U.S. DEPARTMENT OF THE INTERIORBUREAU OF LAND MANAGEMENT
Stay Out, Stay Alive! BLM El Centro targets abandoned mines
Hazards left behind from mining activities abandoned over the years will be getting some attention, thanks to funding from the American Recovery and Reinvestment Act (ARRA). Abandoned mine features, like uncovered holes, shafts or deteriorating mine entrances pose serious safety hazards to a number of recreation-related activities. The BLM's El Centro Field Office will use a number of methods to remedy and mitigate hazards to public safety at abandoned mine sites in the Cargo Muchacho Mountains, while preserving habitat for some of the desert's most treasured wildlife. (text continues below)
How each abandoned mine will be made safe will depend on its condition and, ironically, the wildlife it shelters. When the miners moved out, wildlife moved in. Some mines house desert tortoise, a variety of bat species, owls and an assortment of reptiles. Once the mines have been surveyed for wildlife use (and any historic or cultural resources), gates, cupolas or grates may be installed at the entrance to allow free passage for wildlife. If the mine shows no indication that wildlife uses it, it may be back-filled with dirt, or filled with a polyurethane foam (puf). All of these methods are designed to prevent the public from accidentally (or intentionally) entering these played-out mines.
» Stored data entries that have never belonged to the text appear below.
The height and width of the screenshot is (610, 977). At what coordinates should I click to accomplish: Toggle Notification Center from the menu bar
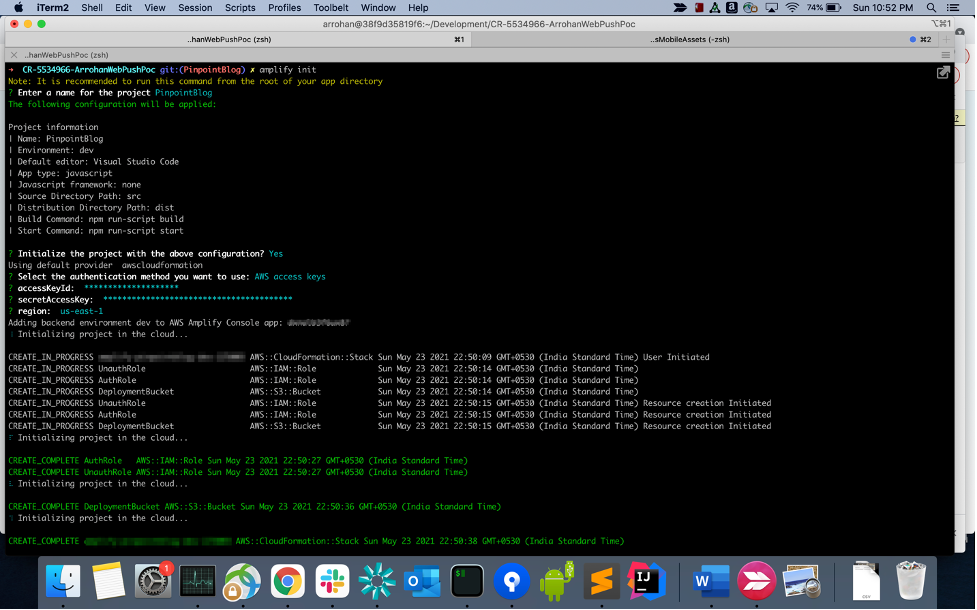[954, 7]
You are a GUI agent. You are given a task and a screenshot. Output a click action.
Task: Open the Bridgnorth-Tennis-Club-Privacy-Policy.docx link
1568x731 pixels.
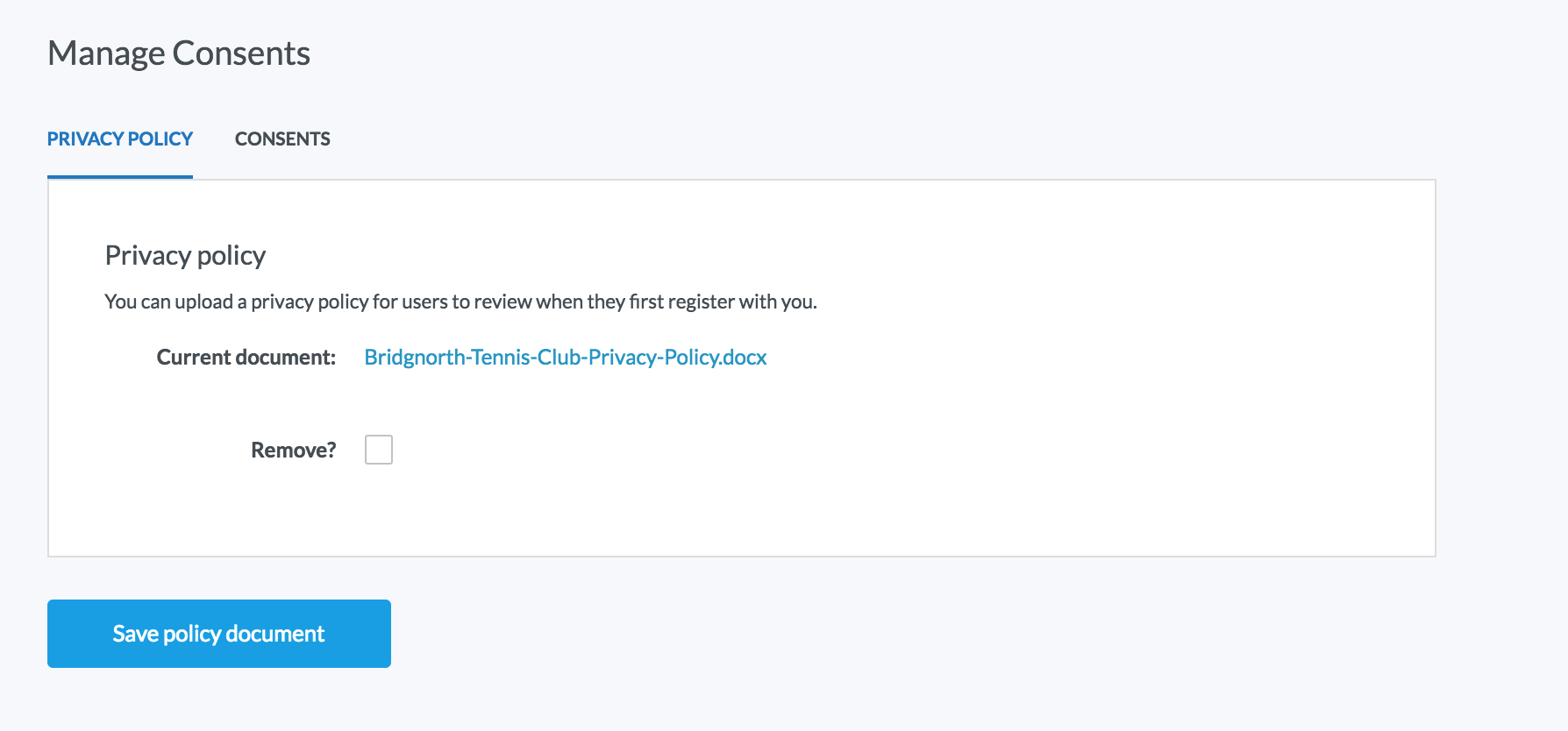pos(565,358)
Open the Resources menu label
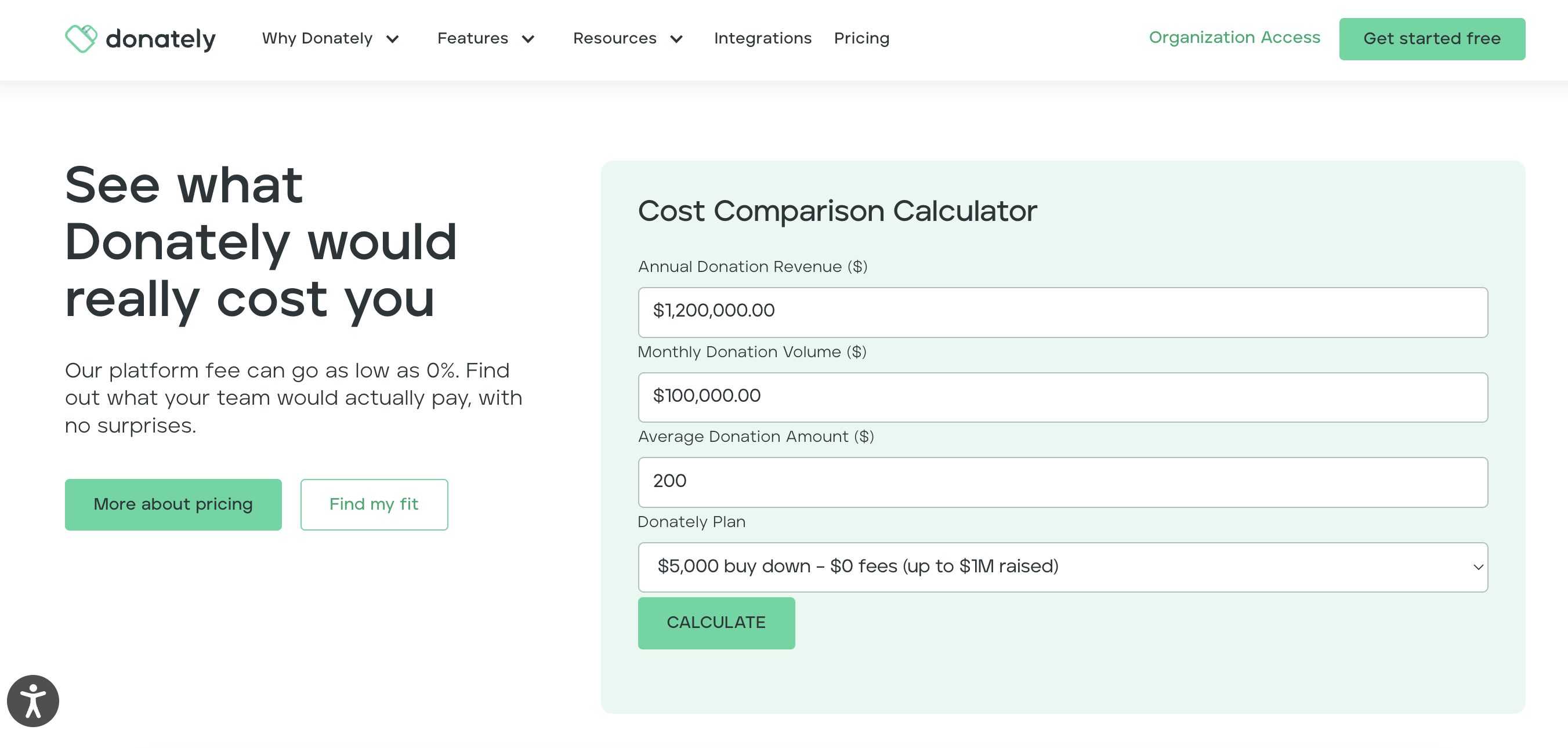Viewport: 1568px width, 748px height. coord(615,38)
Samurai/Suzuki Hill, Turkey Vulture Mine and Padre Madre Mine, all within the Cargo Muchacho Mountains in Imperial County, California, are the areas targeted for the remediation. Visitors are reminded to travel on designated routes in these areas to avoid an abrupt and unwelcome encounter with an abandoned mine. Should you find an abandoned mine, stay out! Cave-ins, poison gases and falls are a few of the dangers these abandoned mines present. If possible, contact the BLM's El Centro Field Office with GPS coordinates of its location.
For more information on abandoned mines visit www.blm.gov/ca/cdd. For information on how to obtain off-road Routes of Travel maps for the El Centro Field Office, call 760-337-4400, or visit www.blm.gov/ca/elcentro.
- Joya Szalwinski, interpretive park ranger, BLM El Centro Field Office, Imperial Sand Dunes Recreation Area (January 31, 2012)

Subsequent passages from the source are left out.